*** STUDY MATERIAL
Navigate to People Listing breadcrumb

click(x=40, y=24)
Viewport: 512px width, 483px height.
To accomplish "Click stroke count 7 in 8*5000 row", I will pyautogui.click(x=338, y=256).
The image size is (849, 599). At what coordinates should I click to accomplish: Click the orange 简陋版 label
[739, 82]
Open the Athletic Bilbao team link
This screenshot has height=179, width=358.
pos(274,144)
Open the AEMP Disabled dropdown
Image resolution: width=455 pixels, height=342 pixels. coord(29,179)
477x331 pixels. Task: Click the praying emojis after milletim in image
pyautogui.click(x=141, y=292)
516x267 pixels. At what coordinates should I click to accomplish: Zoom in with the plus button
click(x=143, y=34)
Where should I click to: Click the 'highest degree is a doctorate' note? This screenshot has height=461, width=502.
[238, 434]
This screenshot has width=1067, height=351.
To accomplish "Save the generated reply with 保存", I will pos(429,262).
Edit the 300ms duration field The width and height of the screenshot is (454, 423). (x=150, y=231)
******
*** STUDY MATERIAL
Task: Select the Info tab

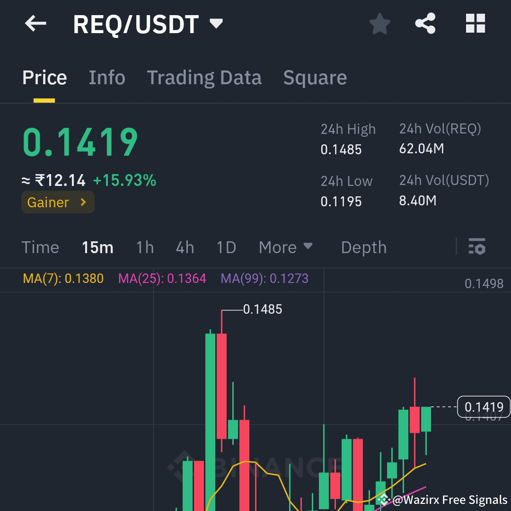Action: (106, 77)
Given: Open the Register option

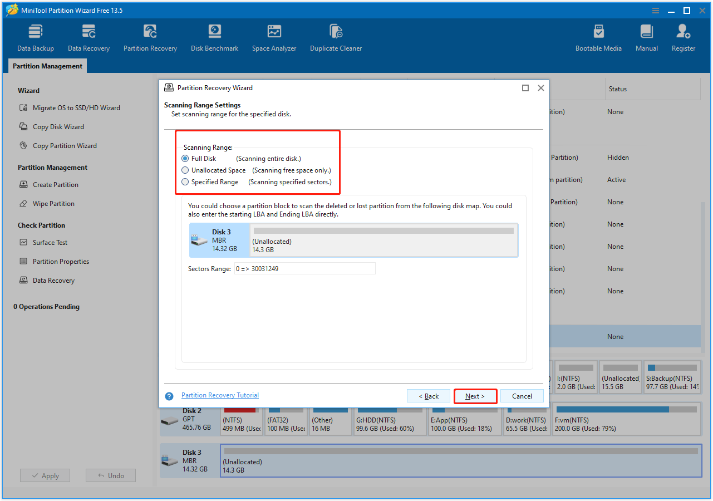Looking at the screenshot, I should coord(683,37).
******
*** STUDY MATERIAL
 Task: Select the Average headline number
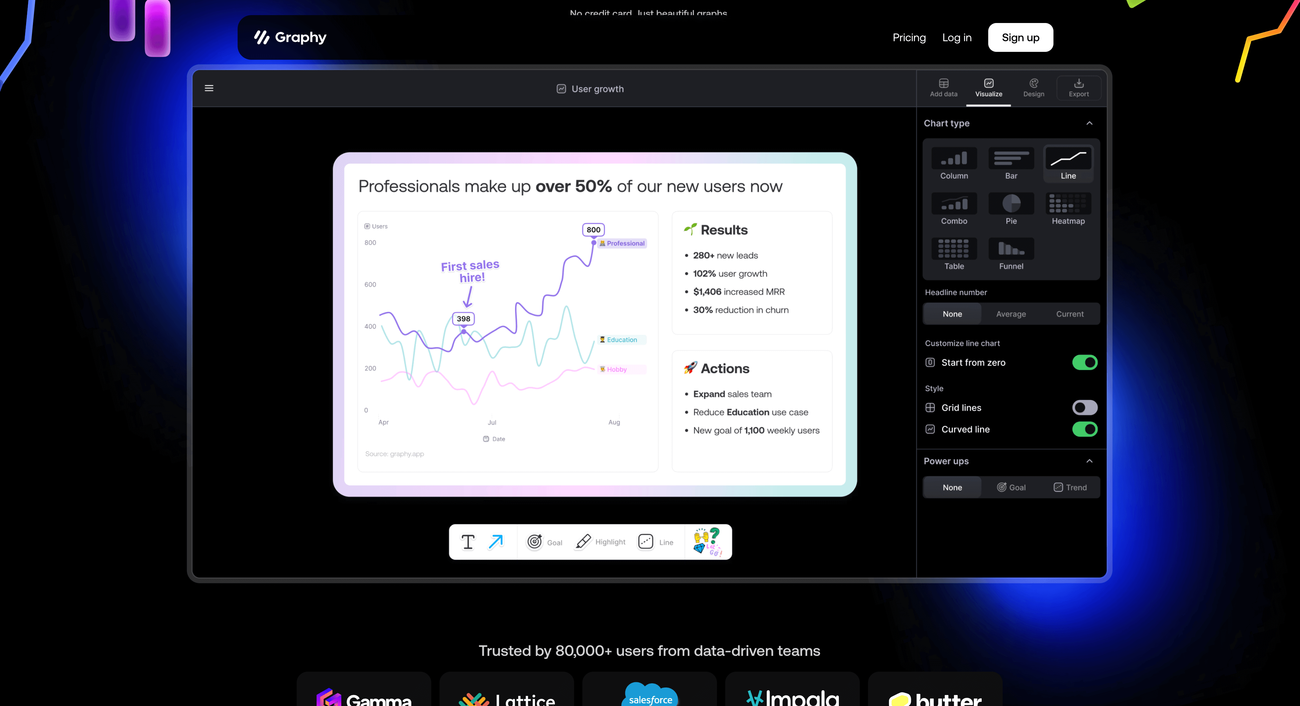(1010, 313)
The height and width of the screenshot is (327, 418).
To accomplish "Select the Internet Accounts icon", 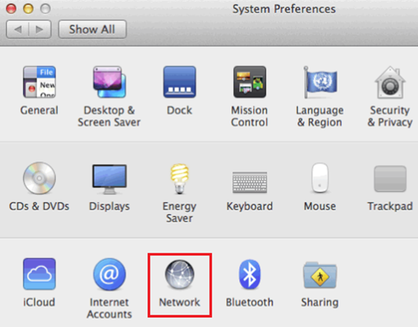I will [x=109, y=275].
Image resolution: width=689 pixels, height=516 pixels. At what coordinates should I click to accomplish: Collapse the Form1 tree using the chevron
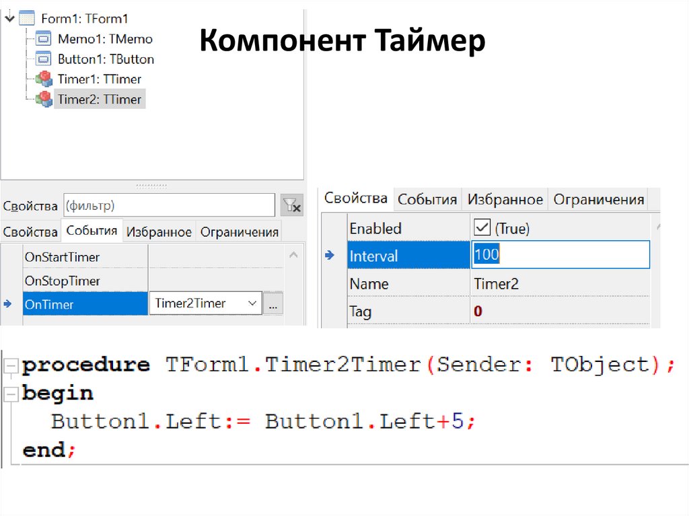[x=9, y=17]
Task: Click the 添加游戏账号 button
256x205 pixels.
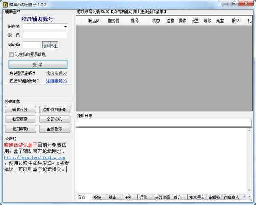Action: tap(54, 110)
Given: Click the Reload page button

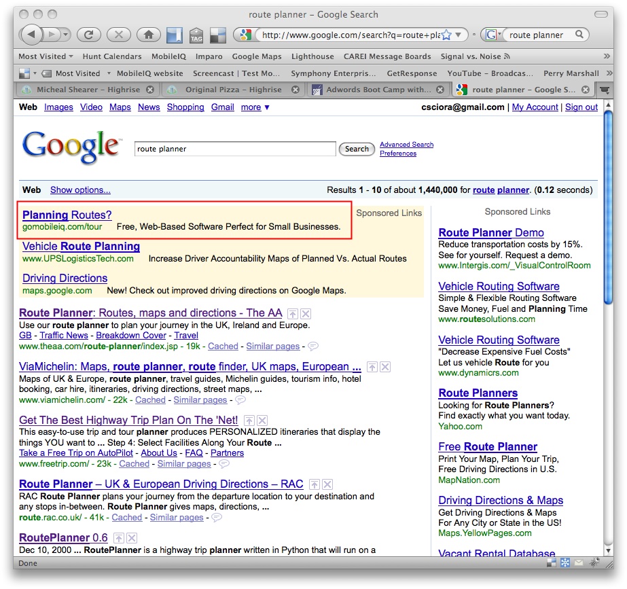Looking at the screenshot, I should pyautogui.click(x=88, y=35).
******
From the listing above, return the lines starting at the one with "Navigate to People Listing breadcrumb" and ending at the one with "Edit the 300ms", both kept, exactly as they appear and nothing more.

Navigate to People Listing breadcrumb

click(x=40, y=24)
Viewport: 512px width, 483px height.
To accomplish "Click stroke count 7 in 8*5000 row", I will pyautogui.click(x=338, y=256).
The image size is (849, 599). At what coordinates should I click to accomplish: Click the orange 简陋版 label
[739, 82]
Open the Athletic Bilbao team link
This screenshot has height=179, width=358.
pos(274,144)
Open the AEMP Disabled dropdown
Image resolution: width=455 pixels, height=342 pixels. coord(29,179)
477x331 pixels. Task: Click the praying emojis after milletim in image
pyautogui.click(x=141, y=292)
516x267 pixels. At what coordinates should I click to accomplish: Zoom in with the plus button
click(x=143, y=34)
Where should I click to: Click the 'highest degree is a doctorate' note? This screenshot has height=461, width=502.
[238, 434]
This screenshot has width=1067, height=351.
To accomplish "Save the generated reply with 保存", I will pos(429,262).
Edit the 300ms duration field The width and height of the screenshot is (454, 423). (x=150, y=231)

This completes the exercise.